What is Customs?

Customs is an international shipping term that commonly refers to the government authority or agency that is in charge of the import and export of goods from one country to another. Most importantly, customs assess and collect any duties, taxes, and fees for incoming goods.

The cost of those fees, duties, and taxes will depend on the customs agency of the country you’re shipping to. However, each country will require certain pieces of paperwork in order to properly assess the goods to determine the amount owed on them.

Who Pays Customs For International Shipping?

Duties, taxes, and fees required by customs can be paid by either the product seller or the buyer. Either way, this is usually determined before the shipment arrives to customs.
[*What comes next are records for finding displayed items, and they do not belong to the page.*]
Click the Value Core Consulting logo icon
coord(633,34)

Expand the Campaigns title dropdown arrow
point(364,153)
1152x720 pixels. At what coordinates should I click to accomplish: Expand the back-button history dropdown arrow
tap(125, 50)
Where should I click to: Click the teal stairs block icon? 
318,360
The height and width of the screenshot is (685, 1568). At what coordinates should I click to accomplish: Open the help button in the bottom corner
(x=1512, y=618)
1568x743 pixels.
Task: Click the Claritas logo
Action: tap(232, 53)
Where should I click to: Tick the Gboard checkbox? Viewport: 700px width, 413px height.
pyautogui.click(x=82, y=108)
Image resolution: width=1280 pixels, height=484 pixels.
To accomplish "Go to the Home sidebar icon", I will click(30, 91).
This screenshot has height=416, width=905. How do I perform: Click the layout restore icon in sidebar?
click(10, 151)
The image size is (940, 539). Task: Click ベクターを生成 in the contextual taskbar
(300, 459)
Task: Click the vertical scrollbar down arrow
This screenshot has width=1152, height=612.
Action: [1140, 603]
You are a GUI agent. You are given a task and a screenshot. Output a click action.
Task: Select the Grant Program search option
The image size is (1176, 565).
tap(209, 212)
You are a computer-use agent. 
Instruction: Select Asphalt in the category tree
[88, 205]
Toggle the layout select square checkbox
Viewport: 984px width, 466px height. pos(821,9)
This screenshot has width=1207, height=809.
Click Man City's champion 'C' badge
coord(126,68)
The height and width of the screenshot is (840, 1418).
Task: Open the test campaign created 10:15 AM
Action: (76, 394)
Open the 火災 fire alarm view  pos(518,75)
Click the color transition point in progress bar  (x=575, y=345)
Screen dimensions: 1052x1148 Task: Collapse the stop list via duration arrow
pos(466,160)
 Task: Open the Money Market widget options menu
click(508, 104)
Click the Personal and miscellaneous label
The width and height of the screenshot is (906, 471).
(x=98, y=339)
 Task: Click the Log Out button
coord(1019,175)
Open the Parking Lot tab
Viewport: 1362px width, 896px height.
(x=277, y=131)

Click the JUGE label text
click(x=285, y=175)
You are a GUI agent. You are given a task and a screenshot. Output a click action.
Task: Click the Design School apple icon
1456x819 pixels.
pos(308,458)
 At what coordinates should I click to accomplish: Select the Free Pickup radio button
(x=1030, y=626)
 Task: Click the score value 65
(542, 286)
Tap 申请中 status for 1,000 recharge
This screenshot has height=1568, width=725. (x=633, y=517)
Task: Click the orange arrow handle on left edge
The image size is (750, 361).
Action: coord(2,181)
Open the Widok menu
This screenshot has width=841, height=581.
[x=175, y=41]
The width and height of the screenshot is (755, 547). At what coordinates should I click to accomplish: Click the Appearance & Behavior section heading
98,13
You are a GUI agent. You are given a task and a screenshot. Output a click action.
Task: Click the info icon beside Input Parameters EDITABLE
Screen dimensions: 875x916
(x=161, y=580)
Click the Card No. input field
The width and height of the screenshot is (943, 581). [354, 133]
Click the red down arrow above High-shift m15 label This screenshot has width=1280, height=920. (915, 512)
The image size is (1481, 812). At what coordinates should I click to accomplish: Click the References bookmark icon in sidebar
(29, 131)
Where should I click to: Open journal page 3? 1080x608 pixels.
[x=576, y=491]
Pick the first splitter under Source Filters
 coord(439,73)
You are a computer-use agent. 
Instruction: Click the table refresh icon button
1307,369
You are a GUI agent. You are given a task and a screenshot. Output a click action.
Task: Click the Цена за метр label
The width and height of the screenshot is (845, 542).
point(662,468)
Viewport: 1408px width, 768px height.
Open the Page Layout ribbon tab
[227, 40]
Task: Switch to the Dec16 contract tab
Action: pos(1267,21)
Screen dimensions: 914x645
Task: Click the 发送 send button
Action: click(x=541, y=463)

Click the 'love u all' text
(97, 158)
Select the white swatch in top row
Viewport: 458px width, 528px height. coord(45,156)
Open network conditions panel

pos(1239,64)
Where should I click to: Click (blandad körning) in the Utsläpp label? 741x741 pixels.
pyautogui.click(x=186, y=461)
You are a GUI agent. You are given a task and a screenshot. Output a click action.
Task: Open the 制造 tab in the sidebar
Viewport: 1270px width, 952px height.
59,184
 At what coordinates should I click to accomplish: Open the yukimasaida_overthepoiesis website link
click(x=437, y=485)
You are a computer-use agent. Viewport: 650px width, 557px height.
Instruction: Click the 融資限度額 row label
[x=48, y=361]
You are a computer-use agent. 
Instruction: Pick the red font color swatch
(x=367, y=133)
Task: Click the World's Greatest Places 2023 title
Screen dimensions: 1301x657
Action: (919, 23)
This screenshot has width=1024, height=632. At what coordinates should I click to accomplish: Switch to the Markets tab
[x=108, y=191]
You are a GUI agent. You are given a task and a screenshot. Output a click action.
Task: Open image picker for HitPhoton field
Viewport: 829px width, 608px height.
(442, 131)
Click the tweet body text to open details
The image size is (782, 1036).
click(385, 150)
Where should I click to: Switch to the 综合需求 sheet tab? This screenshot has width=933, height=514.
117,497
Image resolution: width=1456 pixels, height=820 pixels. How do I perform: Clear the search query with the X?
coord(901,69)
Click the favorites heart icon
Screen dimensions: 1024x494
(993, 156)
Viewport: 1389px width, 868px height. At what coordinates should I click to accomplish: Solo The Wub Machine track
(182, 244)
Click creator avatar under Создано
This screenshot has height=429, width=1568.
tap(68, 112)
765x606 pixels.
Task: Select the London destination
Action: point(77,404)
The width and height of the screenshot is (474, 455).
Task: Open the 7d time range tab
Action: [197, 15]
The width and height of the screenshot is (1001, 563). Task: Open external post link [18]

When the seller pays for costs required by the customs agency before the goods are shipped, that is referred to as Delivery Duty Paid (DDP). When the buyer pays those fees before the products are shipped that is referred to as Delivery Duty Unpaid (DDU).

There are pros and cons to each of these strategies for online sellers. When choosing DDP, you can help save time and entice your customers to buy your products. However, if you’re shipping internationally a lot, this cost could add up quickly.

If you choose the DDU method, you can help save your business money on these fees. However, you risk your costumes abandoning the cart because the total shipping costs will be too much.

A common way e-commerce merchants combine the two is by adding in the cost of paying customs directly into the cost of the product.

However, in some cases, there might not be any fees required by the customs agency depending on the country, what you’re shipping, and the amount you’re shipping.

Common Paperwork Required By Customs

Some common forms you’re need to fill out before shipping internationally are:

  • Commercial Invoice — The primary legal document used for calculating and assessing the total amount of duties, taxes, and fees.
  • Packing List — This is an optional document that gives customs and all parties involved in the shipment of the product more detail on the shipment/product itself. A lot of the same information from the commercial invoice is used but Customs will use the commercial invoice.
  • US Certificate of Origin — This certificate is used to verify the manufacturing country of the items being shipped. This document is not always required depending on the origin and destination of the item. Though if the product was made and is being shipped out of the U.S., a certificate of origin will be needed.
  • Electronic Export Information — This is a document that the U.S. Customs and Border Protection (ACE) usually requires for exports that have a single item valued at more than $2,500.00. These documents are filed online ahead of time.